Relacja matki i córki
To największy plus powieści "Gdyby nie ty" – ukazana w niej relacja kobiet dwóch różnych pokoleń, nić porozumienia i sieć nieporozumień łącząca matkę i córkę. Autorka sporo uwagi poświęca tym dwóm bohaterkom, starając się zobrazować ich codzienność, towarzyszące im każdego dnia emocje, nastroje, rozterki. Co ważne, próbuje uchwycić tę więź nie tylko za pomocą istotnych wydarzeń, lecz także drobiazgów dnia codziennego – takich jak krótka wymiana zdań, spojrzenia, gesty. Wypada to niezwykle naturalnie, czytelnik ma wrażenie, jakby podglądał sąsiadów przez okno.
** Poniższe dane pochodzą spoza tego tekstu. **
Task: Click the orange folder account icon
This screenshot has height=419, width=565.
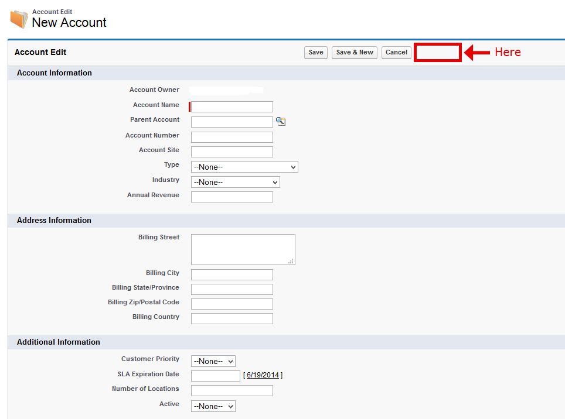Action: (x=19, y=19)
Morgan i Clare patrzą na życie zupełnie inaczej. Różnica pokoleń i charakterów nie wpływa pozytywnie na ich relacje. Zaś nieoczekiwane i tragiczne w skutkach zdarzenie sprawia, że bohaterki, zamiast się zbliżyć, jeszcze bardziej się od siebie oddalają. Córka boi się zaufać matce, a matka córce. Niedopowiedzenia się nawarstwiają, napięcie jest niemal widoczne gołym okiem. Jedno słowo może wywołać całą lawinę pretensji i wyrzutów, dotąd skrywanych głęboko w sercu. Emocje czają się wszędzie, w każdym spojrzeniu, ruchu, reakcji lub jej braku. Nie brakuje tu autentyczności, za co Hoover należą się gromkie brawa.
Męskie postacie
Jeśli chodzi o postacie męskie, autorka poświęciła im znacznie mniej uwagi. Jednak Chris, Jonah i Miller odgrywają raczej drugoplanowe role, więc można jej to wybaczyć. Tym bardziej, że bez problemu zyskują sympatię czytelnika. Najbardziej spodobał mi się Miller, szkolny kolega Clare, postrzegany przez lokalną społeczność przez pryzmat ojca przestępcy. Nastolatek jest odrobinę tajemniczy, figlarny i zawiadacki, może sprawiać mylne pierwsze wrażenie. Po bliższym poznaniu okazuje się sympatycznym, odpowiedzialnym i dojrzałym młodym człowiekiem, co kłóci się z przypiętą mu łatką. Z kolei Jonah okazał się dla mnie zagadką. Z jednej strony czuły, wrażliwy i opiekuńczy, z drugiej – niepewny, wycofany. Co jak co, ale Colleen Hoover zadbała o różnorodność charakterów, a co za tym idzie – o całą gamę emocji.
Miłość na różne sposoby
Autorka w "Gdyby nie ty" ukazuje miłość taką, jaka jest naprawdę. Nie jako wyjęte z rzeczywistości piękne i nieskazitelne uczucie, lecz jako jeden z elementów życia, często współistniejący ze smutkiem, bólem, goryczą, niepewnością, żalem, złością czy tęsknotą. To historia ukazująca różne oblicza miłości i wiele jej odcieni. Hoover nie boi się poruszać trudnych tematów i karmi czytelnika poruszającą opowieścią o wierności i zdradzie, o poświęceniu, przebaczeniu, odpowiedzialności za drugą osobę, a także o trudzie podejmowania słusznych decyzji.
Podsumowanie
Colleen Hoover zauroczyła mnie swoją najnowszą książką i sprawiła, że mam ochotę bliżej przyjrzeć się jej twórczości. "Gdyby nie ty" nie jest zwykłym romansidłem, lecz piękną opowieścią, która mogłaby zdarzyć się naprawdę. To historia ukazująca trudy rodzicielstwa, blaski i cienie nastoletniego oraz dorosłego życia, a także wielowymiarowość miłości. Historia, która zapada w pamięć i wywołuje tyle emocji, że trudno to nawet opisać. Niewątliwie autorka ma dar do ubierania w słowa tego, co tkwi w ludzkich sercach. Gorąco polecam!